Ironically I don’t remember everything about this dream. It happened in real time, and I remember it as such, as if there was never a time that I forgot about it, but I did. When I first woke up I didn’t remember LD’ing because I woke up from a non-LD. After thinking about the dream I woke up from it just popped back into my mind as if it had never left. I didn’t have much notes on it because there wasn’t a whole lot to say in short hand at least.

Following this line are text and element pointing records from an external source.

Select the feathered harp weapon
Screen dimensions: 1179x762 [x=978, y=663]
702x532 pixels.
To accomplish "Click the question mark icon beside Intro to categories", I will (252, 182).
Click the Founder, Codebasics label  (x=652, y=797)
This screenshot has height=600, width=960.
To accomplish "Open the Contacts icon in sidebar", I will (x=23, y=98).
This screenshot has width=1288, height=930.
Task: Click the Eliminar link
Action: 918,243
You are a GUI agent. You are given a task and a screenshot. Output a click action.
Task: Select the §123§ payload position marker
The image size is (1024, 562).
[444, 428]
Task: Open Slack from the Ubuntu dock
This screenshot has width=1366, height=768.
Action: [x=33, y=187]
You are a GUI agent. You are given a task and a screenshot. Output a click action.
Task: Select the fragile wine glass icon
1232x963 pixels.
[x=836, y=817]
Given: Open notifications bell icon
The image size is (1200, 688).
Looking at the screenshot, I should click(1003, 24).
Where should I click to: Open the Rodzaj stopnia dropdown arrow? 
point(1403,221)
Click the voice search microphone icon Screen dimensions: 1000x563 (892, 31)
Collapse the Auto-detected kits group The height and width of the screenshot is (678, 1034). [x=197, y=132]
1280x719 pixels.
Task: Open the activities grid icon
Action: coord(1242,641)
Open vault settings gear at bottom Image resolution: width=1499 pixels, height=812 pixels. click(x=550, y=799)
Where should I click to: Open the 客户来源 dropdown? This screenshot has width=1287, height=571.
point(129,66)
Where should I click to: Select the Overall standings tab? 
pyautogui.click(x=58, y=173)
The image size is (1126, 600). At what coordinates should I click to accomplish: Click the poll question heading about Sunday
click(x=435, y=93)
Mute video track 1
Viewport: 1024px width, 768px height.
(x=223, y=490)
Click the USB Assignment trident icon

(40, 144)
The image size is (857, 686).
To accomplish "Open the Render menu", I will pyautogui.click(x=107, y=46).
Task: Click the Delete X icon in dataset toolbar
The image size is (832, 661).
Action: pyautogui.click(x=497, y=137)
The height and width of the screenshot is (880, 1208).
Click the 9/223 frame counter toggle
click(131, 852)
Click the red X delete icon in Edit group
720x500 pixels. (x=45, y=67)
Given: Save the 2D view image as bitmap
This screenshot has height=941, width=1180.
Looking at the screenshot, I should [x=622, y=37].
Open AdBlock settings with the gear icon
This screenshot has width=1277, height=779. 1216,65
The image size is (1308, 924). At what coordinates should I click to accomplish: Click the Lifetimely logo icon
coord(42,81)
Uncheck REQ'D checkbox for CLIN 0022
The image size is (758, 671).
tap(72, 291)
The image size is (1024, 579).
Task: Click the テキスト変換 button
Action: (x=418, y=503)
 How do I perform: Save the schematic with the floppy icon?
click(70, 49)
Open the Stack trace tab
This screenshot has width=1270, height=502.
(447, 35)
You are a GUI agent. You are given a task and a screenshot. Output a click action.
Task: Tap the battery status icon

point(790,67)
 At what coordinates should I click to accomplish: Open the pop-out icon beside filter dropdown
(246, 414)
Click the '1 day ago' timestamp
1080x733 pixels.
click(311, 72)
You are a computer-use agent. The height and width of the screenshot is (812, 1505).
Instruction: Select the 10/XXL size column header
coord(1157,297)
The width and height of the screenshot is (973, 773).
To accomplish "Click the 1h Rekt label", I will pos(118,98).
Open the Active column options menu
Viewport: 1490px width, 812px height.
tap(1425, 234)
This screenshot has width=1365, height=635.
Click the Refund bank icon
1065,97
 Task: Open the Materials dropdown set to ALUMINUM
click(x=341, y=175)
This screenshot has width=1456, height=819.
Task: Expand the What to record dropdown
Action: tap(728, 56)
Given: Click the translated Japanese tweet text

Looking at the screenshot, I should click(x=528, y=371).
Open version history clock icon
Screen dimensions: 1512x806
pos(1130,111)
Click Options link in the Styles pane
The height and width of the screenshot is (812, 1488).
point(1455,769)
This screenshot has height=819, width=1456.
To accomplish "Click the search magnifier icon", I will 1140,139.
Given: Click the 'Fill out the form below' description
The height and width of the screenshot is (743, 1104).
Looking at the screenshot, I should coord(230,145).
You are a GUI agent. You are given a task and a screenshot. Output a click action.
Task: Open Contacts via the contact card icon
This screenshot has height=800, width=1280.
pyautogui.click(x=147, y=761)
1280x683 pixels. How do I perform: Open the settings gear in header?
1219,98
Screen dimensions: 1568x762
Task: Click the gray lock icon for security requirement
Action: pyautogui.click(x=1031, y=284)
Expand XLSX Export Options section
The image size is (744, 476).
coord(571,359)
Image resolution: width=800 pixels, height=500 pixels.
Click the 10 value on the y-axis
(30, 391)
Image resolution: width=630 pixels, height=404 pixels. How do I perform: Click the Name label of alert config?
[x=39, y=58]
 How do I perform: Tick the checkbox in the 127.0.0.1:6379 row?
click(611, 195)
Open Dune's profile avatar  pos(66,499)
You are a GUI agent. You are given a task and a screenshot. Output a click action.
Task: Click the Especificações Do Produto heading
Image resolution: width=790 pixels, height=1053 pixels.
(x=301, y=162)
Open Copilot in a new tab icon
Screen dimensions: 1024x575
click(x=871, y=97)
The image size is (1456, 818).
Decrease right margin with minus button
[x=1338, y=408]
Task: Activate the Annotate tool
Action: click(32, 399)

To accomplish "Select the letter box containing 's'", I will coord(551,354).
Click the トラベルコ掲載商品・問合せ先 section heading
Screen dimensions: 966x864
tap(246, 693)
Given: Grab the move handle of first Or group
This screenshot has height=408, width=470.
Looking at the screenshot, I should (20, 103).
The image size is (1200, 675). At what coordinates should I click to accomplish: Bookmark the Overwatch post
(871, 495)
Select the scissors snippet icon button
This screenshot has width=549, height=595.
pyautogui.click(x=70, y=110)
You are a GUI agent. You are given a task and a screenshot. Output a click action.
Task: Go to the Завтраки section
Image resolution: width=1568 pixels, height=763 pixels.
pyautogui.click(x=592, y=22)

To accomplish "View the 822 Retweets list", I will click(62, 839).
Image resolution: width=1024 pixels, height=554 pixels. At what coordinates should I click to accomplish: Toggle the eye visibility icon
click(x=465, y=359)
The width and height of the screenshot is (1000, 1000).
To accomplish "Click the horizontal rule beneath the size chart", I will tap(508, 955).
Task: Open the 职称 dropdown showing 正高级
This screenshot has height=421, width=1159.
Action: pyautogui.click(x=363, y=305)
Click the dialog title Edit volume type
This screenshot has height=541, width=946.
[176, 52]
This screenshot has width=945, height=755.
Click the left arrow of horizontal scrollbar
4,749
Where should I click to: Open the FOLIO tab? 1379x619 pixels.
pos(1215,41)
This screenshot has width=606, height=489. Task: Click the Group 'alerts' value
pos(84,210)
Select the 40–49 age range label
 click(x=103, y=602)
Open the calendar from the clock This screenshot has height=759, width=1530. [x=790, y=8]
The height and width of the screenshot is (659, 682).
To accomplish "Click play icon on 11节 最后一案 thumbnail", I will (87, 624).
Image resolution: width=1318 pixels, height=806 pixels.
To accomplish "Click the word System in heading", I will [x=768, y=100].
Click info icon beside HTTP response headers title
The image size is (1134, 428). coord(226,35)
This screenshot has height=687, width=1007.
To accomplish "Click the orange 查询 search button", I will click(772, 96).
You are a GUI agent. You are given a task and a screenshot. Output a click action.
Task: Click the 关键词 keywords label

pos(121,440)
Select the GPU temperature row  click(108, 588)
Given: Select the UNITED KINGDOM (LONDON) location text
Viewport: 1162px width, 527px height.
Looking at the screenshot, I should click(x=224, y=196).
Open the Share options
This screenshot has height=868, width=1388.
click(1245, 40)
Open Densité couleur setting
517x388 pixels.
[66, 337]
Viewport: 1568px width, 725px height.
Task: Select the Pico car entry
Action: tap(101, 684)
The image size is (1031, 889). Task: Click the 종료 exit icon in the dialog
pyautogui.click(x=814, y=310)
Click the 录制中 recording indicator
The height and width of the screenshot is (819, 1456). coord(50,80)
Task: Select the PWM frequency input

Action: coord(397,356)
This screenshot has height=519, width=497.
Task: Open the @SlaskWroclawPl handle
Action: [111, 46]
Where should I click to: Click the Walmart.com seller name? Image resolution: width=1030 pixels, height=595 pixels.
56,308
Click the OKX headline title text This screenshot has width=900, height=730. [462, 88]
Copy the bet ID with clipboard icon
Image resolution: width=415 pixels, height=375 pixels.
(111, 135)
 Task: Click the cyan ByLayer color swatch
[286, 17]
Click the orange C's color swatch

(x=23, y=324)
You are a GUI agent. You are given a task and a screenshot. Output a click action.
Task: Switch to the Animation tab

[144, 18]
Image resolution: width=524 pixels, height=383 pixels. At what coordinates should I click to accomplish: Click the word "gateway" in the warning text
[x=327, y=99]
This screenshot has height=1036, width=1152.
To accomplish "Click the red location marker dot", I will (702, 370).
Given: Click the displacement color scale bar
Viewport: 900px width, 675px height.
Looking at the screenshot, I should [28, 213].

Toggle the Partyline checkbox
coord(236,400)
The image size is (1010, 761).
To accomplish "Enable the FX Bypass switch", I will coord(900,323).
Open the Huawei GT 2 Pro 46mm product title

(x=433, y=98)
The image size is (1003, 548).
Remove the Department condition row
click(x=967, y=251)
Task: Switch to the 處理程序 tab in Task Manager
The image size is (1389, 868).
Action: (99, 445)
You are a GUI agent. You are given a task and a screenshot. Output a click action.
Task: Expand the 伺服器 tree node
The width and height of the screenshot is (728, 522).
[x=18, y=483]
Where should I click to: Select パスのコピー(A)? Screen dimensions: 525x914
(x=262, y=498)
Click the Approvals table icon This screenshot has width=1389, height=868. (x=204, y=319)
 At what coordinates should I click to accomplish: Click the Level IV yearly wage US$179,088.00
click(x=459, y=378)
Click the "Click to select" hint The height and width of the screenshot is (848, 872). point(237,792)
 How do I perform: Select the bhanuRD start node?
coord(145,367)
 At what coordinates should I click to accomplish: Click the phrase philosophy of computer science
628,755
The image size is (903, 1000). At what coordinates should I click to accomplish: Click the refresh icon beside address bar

At some point I realize that I’m dreaming, and I float up into the air. Virginia is with me, and she seems to be scared with what is going on. I float up and up, and move around a bit up in the air. There isn’t much for scenery, but it is night where I’m at. There is an old rickety building where I’m at. I’m inside of that building, I think it was just an abandoned house. I remember grabbing onto Virginia and floating us both up. As I approached the ceiling I thought “I wonder if I will be able to go through the ceiling,” but then I realize that I know I can. I have done it before in a dream, I can do whatever I want. I float up to the ceiling with Virginia in my arms and we go through it and onto the roof. Virginia is still scarred, but I know that she is a DC and that they act weird. I decide to jump off of the building. It’s about three stories. I jump off head first and rush to the ground as if I would fall in real life. As soon as I get to the ground I stop and hover above it. I’m having an awesome time revisiting the LD world. My dream starts to fade, and I’m aware that I’m losing lucidity. I decide to try spinning because I have never attempted to prolong a LD. I just didn’t know how before joining the DV forum. I spun around one time, and it was difficult for some reason. My intention was to spin around sever times, but I only managed one. It worked!!! My dream world became clearer and more lucid. I took off into the air like super man, but my LD renewal only lasted for moments. Spinning did clarify the dream, but as soon as it cleared up it was on it’s way out again.
3 Nov, 2008
1100 hrs
These are mainly fragments
I’m in a bar/club that serves food, and I’m sitting at a table with a few people having a good time. I think Wendy is with me. Two people join us and I don’t know either of them, but the one that catches my eye is a female. At first she looks homely to me, and I’m not attracted to her. She is sitting down at the table sort of slouched over, and it appears as though she may have a pot belly. I think there is a band playing, there is definitely music. The girl starts to sing sitting at the table, and her voice is being amplified in the club as if she is singing into a microphone but she is not. The entire place is listening to her sing, and her voice is beautiful. She changes appearance…her face slims up and beautifies, her hair turns into dreads, but not nasty dreads, at least I don’t feel that they are. I have the feeling that she is singing to me, and I am falling in love with her. She stands up and I can see her panties coming up over her hip, and they are red, and her shirt is a button up shirt and I can see her bra and the top of her breasts through the crack in-between the buttons. Her breasts are not big at all, they are B cups, but she is skinny now. She is skinnier than I am usually attracted to, but she is so beautiful and delicate. I remembered upon awakening what she was singing towards the end, and I think it was “I don’t want to leave you, please don’t leave me.” I can’t stress how beautiful and heart wrenching what she was singing was. It was hypnotic and erotic yet motherly all at once. I think to myself that I have to meet her. I have to get up and get her phone number and name…I have to find a way to learn more about her because we would be so good for each other. I realize that I’m married and that I can’t get to know her…it’s too late for that. I still contemplate for a second leaving my wife for her, but realize that it’s just not an option. She is leaving with the guy who brought her now. He is slightly pulling her arm and she is following, but she has a look of consternation on her face, and she is looking at me as if to say “come and get me, come and take me away, we can be together.” I just watch as they leave.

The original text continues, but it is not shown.